Подойдя ближе, Тимковский и Петро содрогнулись, посмотрев на изможденные, землисто-серые лица людей.
— От фашистов прятались, — тихо пояснил Евстигнеев, осторожно снимая руки женщины, судорожно вцепившиеся в его плечи. — Там… такое… Не могу рассказать…
— Родные вы наши, — кричала, захлебываясь, женщина. — Соколики дорогие…
Стоящие кружком жители молча, почти безумными глазами смотрели на командиров. Слезы текли по их запавшим щекам.
— Спасители… с могилы… спасители наши… — твердил старик с полотенцем, повязанным вокруг шеи, и поминутно вытирал костлявой рукой слезящиеся глаза.
— Накормите их! — шепнул Тимковский Евстигнееву. — Там еще люди есть?
— Я далеко не ходил… Фонарь нужен… Как на кладбище…
Петро и Тимковский, освещая фонарем низкие своды и стены, медленно шагали с группой автоматчиков по катакомбам.
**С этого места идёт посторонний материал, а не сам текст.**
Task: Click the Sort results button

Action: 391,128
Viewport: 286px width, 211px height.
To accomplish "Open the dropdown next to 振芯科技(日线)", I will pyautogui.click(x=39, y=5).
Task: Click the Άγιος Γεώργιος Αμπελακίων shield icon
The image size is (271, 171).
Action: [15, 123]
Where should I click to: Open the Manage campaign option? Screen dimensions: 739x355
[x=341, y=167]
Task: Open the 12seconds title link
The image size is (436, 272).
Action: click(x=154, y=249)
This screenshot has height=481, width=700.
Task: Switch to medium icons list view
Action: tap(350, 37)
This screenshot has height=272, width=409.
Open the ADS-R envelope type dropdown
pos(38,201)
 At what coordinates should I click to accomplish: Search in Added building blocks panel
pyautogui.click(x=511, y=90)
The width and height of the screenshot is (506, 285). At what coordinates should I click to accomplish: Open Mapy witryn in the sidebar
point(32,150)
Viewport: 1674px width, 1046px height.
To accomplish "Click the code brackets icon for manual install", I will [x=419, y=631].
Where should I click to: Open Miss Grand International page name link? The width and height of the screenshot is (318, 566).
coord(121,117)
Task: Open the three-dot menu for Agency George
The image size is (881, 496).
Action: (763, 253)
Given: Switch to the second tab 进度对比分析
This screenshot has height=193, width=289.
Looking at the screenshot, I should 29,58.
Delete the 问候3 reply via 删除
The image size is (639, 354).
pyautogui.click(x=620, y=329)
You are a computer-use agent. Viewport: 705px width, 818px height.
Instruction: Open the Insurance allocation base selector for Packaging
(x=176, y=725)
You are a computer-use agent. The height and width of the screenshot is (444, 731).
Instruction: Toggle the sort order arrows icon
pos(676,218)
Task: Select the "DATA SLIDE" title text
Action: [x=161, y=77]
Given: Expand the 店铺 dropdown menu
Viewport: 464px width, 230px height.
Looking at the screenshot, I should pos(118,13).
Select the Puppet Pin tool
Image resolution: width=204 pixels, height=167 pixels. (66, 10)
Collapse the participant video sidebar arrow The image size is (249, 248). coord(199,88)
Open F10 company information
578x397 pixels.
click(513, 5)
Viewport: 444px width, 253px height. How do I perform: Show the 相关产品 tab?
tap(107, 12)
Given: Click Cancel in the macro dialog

Пахло плесенью, тленом. Вспугнутые светом, человеческими голосами, шарахались, носясь над головами, летучие мыши.
Петро время от времени приподнимал фонарь, останавливался…
В беспорядке были разбросаны ржавые каски, винтовочные гильзы, противогазы… Несколько скелетов с волосами на черепных коробках лежало у стены.
У стола сидел человек в больничном халате. Перед ним лежали пробирки из-под медикаментов, стетоскоп, листки бумаги. Но вместо лица виднелись оскаленные зубы, впадины глазниц…
На полу, на железных койках в самых причудливых позах застыли истлевшие люди… В углу валялись ворохи одежды — военной, гражданской, заржавленные ящики, опрокинутые стулья…
Еще один длинный переход — и огромный зал. На ящике от снарядов стояла пишущая машинка с вложенным листом бумаги… Рядом на полу — скрюченный скелет женщины в полушубке и темной юбке.
— Какая же смерть ее настигла? — шепотом спросил Тимковский.
Он вынул желтый листок и прочел:
— «От Советского информбюро… В течение восьмого июня существенных изменений не произошло. На Севастопольском участке фронта продолжались упорные бои. Наши войска…»
Запись была оборвана. Тимковский подобрал бумаги, тетрадки, засунул их в сумку.